08 agosto 2016

OS EXTREMOS DA ÉTICA REPUBLICANA

A pretexto da história das viagens pagas pela GALP parece ser oportuno fazer o contraste entre os chefes de Estado que terão representado as posições mais extremas quanto ao entendimento do que seria razoável como usufruto das prerrogativas de função. De um lado estará Francisco Craveiro Lopes, presidente entre 1951 e 1958, que se revelaria um maníaco da probidade. A página da Wikipedia que lhe é dedicada narra um episódio em que, nem mesmo numa situação extraordinária e estando em causa a saúde da sua nora grávida, o presidente se terá disposto a disponibilizar uma viatura de função. Também uma biografia do actual presidente Marcelo Rebelo de Sousa começa precisamente por uma descompostura recebida de Craveiro Lopes por seu pai, então membro do governo, por ter levado o filho - Marcelo - para a tribuna durante uma cerimónia. Já se passaram mais de cinquenta anos (o actual presidente era então uma criança) e a prática estará esquecida, mas o comportamento presidencial induziu a que tivesse existido uma espécie de moda de exibir um certo ascetismo por parte dos membros da administração do Estado durante a década de 1950. Do outro lado, a uma distância de 35 anos, estará Mário Soares, a quem se reconhece um entendimento bastante lato do que seria a razoabilidade do usufruto das prerrogativas da função presidencial. Ao contrário do presidente anterior, a página que lhe é dedicada na Wikipedia não se alarga muito sobre as pequenas histórias que ele foi protagonizando durante as 145 viagens ao estrangeiro que realizou durante os dez anos em que ocupou o cargo, mas fotografias como aquela em que aparece a cavalgar uma tartaruga gigante durante uma visita às Seicheles são o paradigma do despesismo da sua presidência - as Seicheles são um país-arquipélago do Índico com a mesma população que o concelho de Paredes. Emblemático da confusão genética da presidência de Mário Soares sobre o que será seu e o que será do Estado, é o facto de haver imensas peças que lhe foram oferecidas quando das visitas de estado e que hoje estão à guarda da Fundação com o seu nome, em vez de o estarem na presidência da República. Os tempos vão de feição a que tenha que se dizer o óbvio: que aquilo lhe foi ofertado por ele ser presidente da República, não por ser o Mário Soares.
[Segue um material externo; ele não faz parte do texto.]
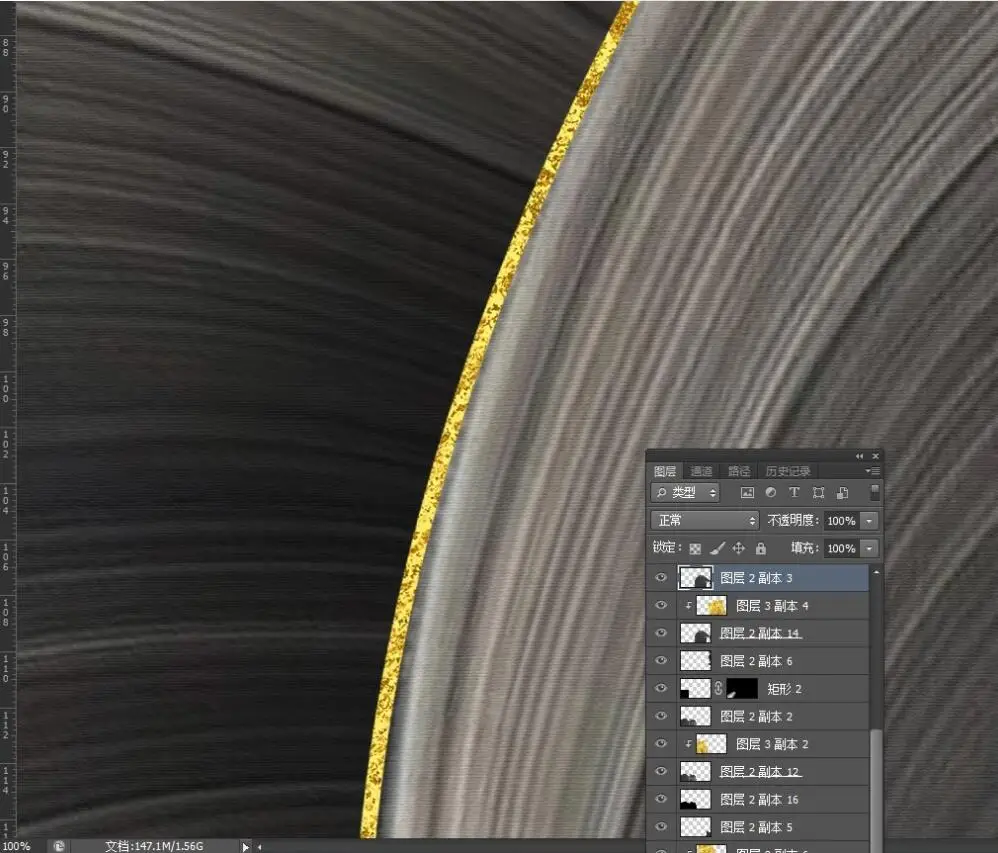Select the 图层 2 副本 6 layer

click(756, 661)
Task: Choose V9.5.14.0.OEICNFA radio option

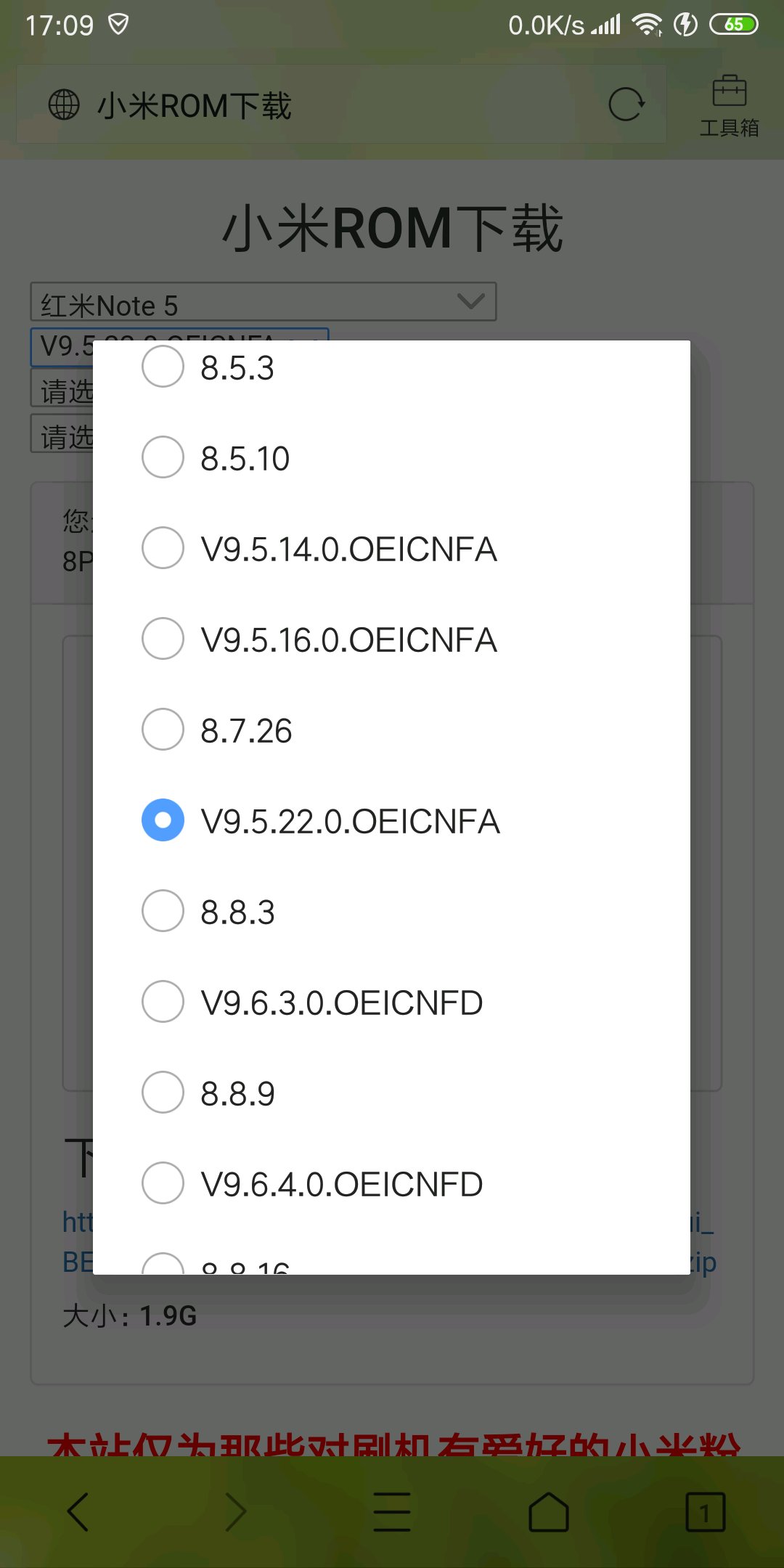Action: pos(391,548)
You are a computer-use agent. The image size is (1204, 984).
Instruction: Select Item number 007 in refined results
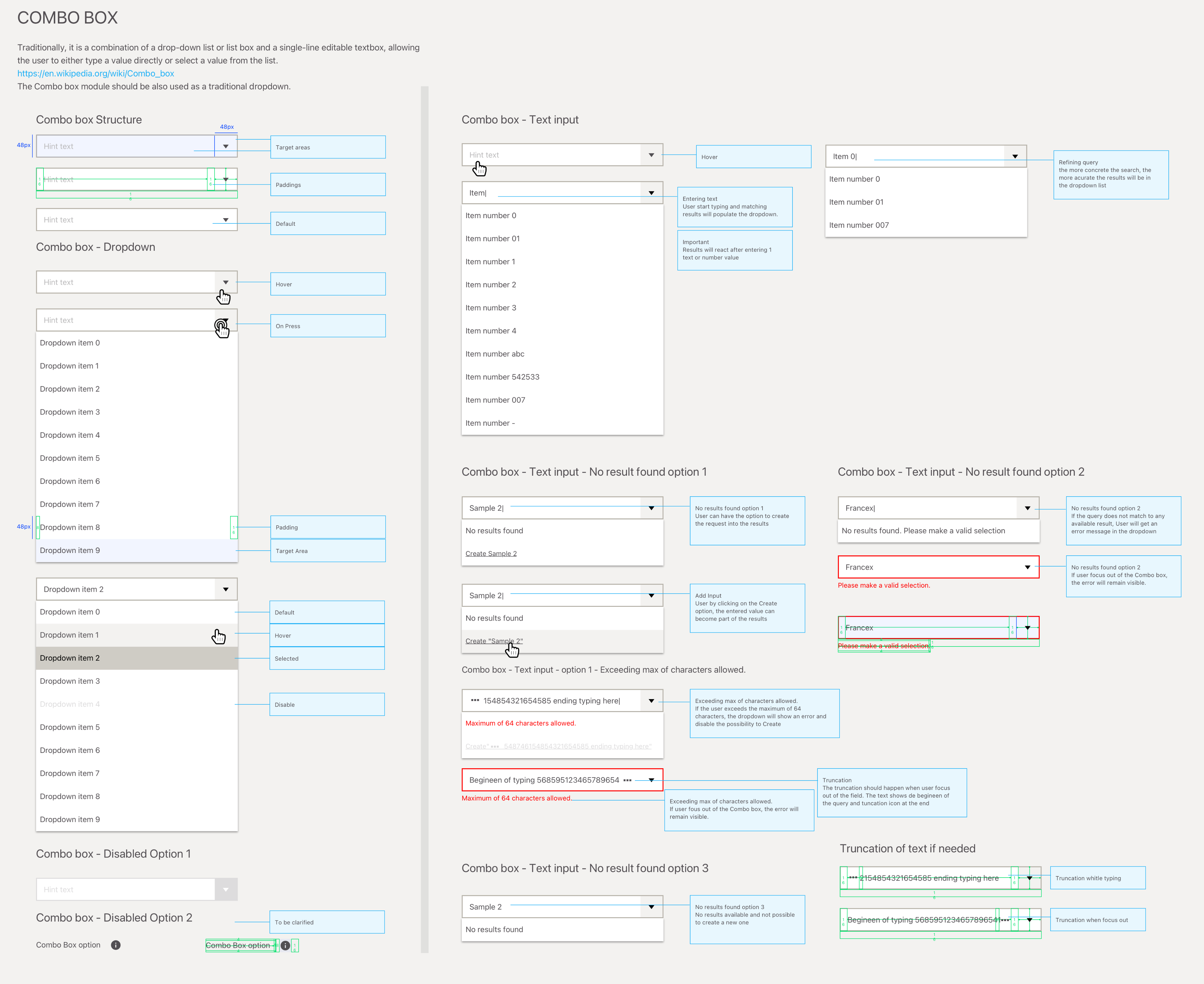click(x=858, y=225)
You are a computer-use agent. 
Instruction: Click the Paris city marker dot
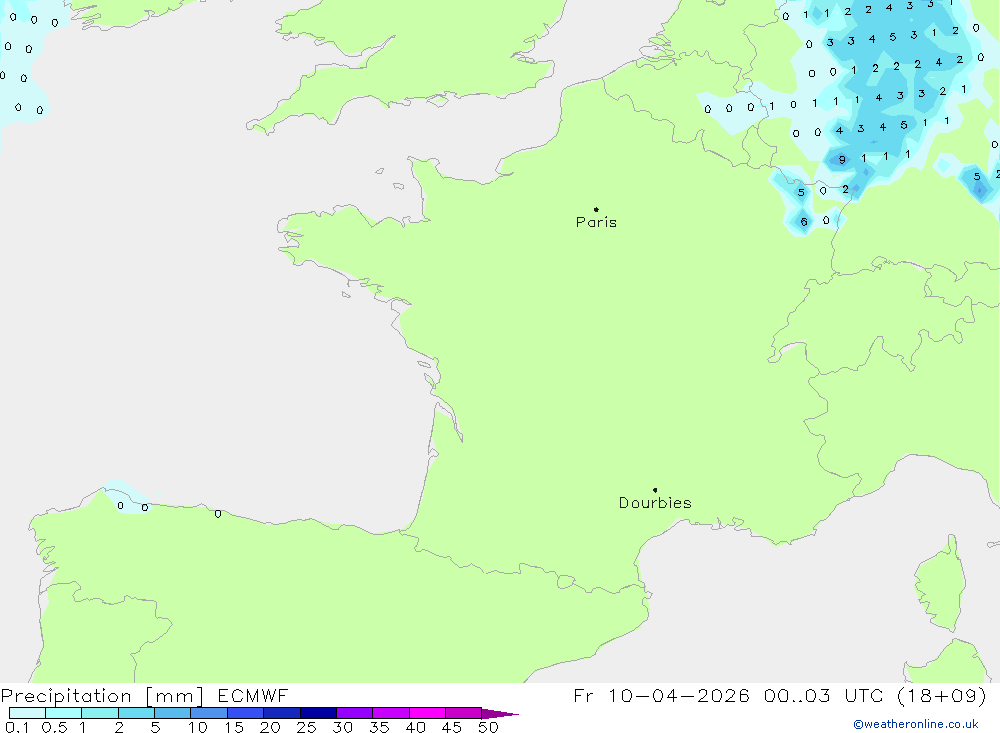click(x=596, y=210)
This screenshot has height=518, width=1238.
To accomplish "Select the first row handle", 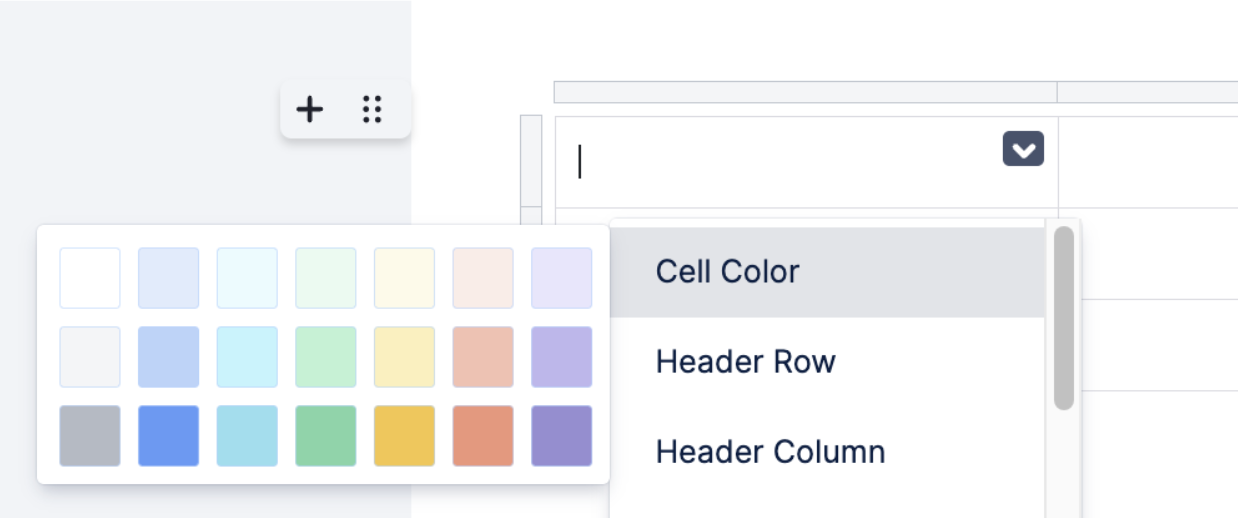I will pyautogui.click(x=532, y=160).
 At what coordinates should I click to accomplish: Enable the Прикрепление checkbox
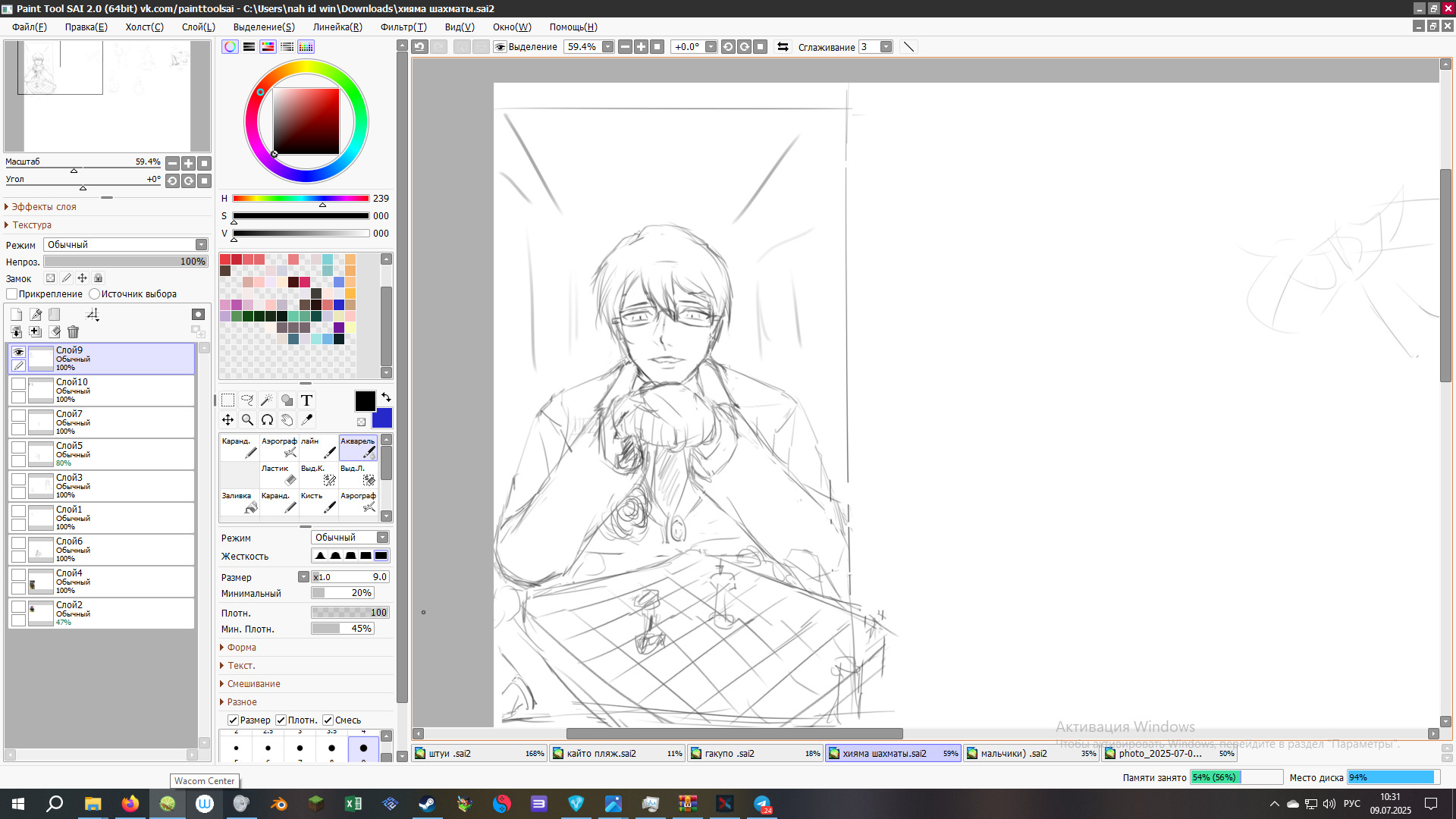click(12, 294)
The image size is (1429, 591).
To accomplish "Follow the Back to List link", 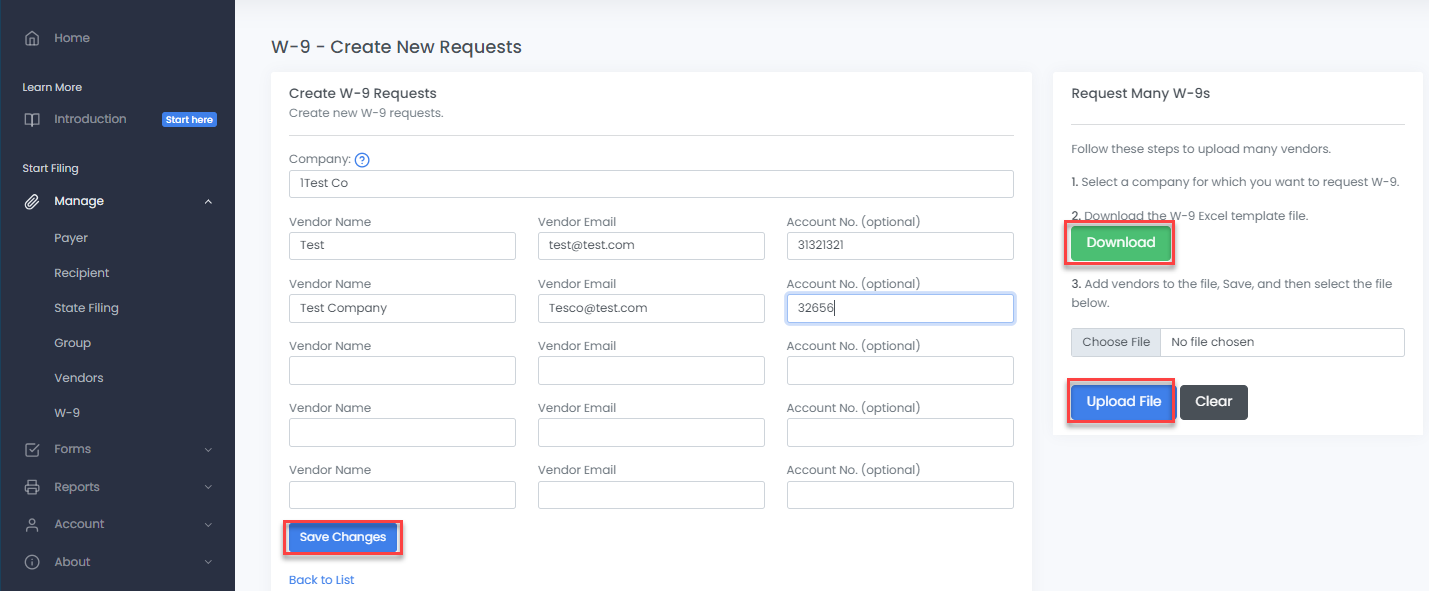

Pessoalmente, tenho alguma dificuldade em compreender como é que se confunde uma coisa com outra mas reconheço que, feita essa confusão, é quase automático que quem assim pensa, se iluda que convites como os feitos pela GALP, recentemente denunciados, foram motivados pela amizade e estima dos convidantes pelos convidados... Em jeito de esclarecimento final, diga-se que considero que Mário Soares vale politicamente várias vezes Craveiro Lopes, mas isso é toda uma outra história.